Modern processors face scalability challenges in side-channel security verification, and hardware fuzzing struggles to detect information leaks (e.g., Spectre). To address this, we propose a coverage-guided hardware-software leakage-contract fuzzing methodology. Our approach introduces three key contributions: (1) a self-composition framework that explicitly exposes microarchitectural state divergences to characterize information leakage; (2) SCD (Self-Composition Deviation), the first security-oriented coverage metric, which guides the fuzzer toward execution paths violating the leakage contract; and (3) integration into a RISC-V microarchitecture simulator, with empirical validation on Rocket and BOOM cores. Compared to unguided fuzzing, our method significantly improves vulnerability detection efficiency. It bridges a critical gap between functional testing and formal verification, enabling scalable, practical, and security-aware microarchitectural validation.
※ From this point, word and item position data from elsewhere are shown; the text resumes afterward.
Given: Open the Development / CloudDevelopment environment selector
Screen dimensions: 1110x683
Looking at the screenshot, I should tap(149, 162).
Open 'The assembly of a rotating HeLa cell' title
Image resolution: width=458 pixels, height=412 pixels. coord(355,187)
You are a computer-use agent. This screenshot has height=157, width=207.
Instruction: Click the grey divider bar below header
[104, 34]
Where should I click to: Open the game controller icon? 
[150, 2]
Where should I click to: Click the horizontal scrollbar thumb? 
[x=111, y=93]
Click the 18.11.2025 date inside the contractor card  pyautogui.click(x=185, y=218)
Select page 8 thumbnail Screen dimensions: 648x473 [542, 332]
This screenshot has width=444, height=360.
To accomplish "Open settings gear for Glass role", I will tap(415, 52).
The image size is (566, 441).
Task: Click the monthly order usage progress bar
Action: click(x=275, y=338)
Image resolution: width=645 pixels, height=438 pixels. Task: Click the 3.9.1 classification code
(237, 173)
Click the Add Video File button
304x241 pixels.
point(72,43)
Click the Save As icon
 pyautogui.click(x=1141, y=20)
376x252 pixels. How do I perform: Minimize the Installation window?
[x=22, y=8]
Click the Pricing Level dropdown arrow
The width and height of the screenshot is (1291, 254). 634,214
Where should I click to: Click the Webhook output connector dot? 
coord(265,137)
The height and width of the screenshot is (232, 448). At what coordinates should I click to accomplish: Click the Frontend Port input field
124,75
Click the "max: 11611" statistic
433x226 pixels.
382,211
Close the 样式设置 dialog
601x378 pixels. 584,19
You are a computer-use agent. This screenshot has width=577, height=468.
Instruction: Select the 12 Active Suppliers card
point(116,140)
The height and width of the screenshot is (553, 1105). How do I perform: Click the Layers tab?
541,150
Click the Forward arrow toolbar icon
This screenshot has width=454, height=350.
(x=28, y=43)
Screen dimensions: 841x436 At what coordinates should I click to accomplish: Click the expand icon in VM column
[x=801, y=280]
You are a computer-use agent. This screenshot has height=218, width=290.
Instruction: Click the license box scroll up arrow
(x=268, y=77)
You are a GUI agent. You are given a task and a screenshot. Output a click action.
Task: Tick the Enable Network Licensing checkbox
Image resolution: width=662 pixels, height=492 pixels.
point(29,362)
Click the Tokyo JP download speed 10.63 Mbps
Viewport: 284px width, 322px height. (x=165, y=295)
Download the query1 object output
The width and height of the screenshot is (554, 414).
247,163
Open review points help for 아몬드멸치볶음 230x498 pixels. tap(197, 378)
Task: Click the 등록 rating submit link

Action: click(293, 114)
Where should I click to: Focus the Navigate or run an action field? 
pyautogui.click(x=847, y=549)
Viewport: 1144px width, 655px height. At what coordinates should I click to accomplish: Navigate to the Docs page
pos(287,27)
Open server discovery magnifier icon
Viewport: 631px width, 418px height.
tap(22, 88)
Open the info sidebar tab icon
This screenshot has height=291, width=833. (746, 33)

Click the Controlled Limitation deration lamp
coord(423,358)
Hardware-software leakage contracts have emerged as a formalism for specifying side-channel security guarantees of modern processors, yet verifying that a complex hardware design complies with its contract remains a major challenge. While verification provides strong guarantees, current verification approaches struggle to scale to industrial-sized designs. Conversely, prevalent hardware fuzzing approaches are designed to find functional correctness bugs, but are blind to information leaks like Spectre. To bridge this gap, we introduce a novel and scalable approach: coverage-guided hardware-software contract fuzzing. Our methodology leverages a self-compositional framework to make information leakage directly observable as microarchitectural state divergence. The core of our contribution is a new, security-oriented coverage metric, Self-Composition Deviation (SCD), which guides the fuzzer to explore execution paths that violate the leakage contract. We implemented this approach and performed an extensive evaluation on two open-source RISC-V cores: the in-order Rocket Core and the complex out-of-order BOOM core. Our results demonstrate that coverage-guided strategies outperform unguided fuzzing and that increased microarchitectural coverage leads to a faster discovery of security vulnerabilities in the BOOM core.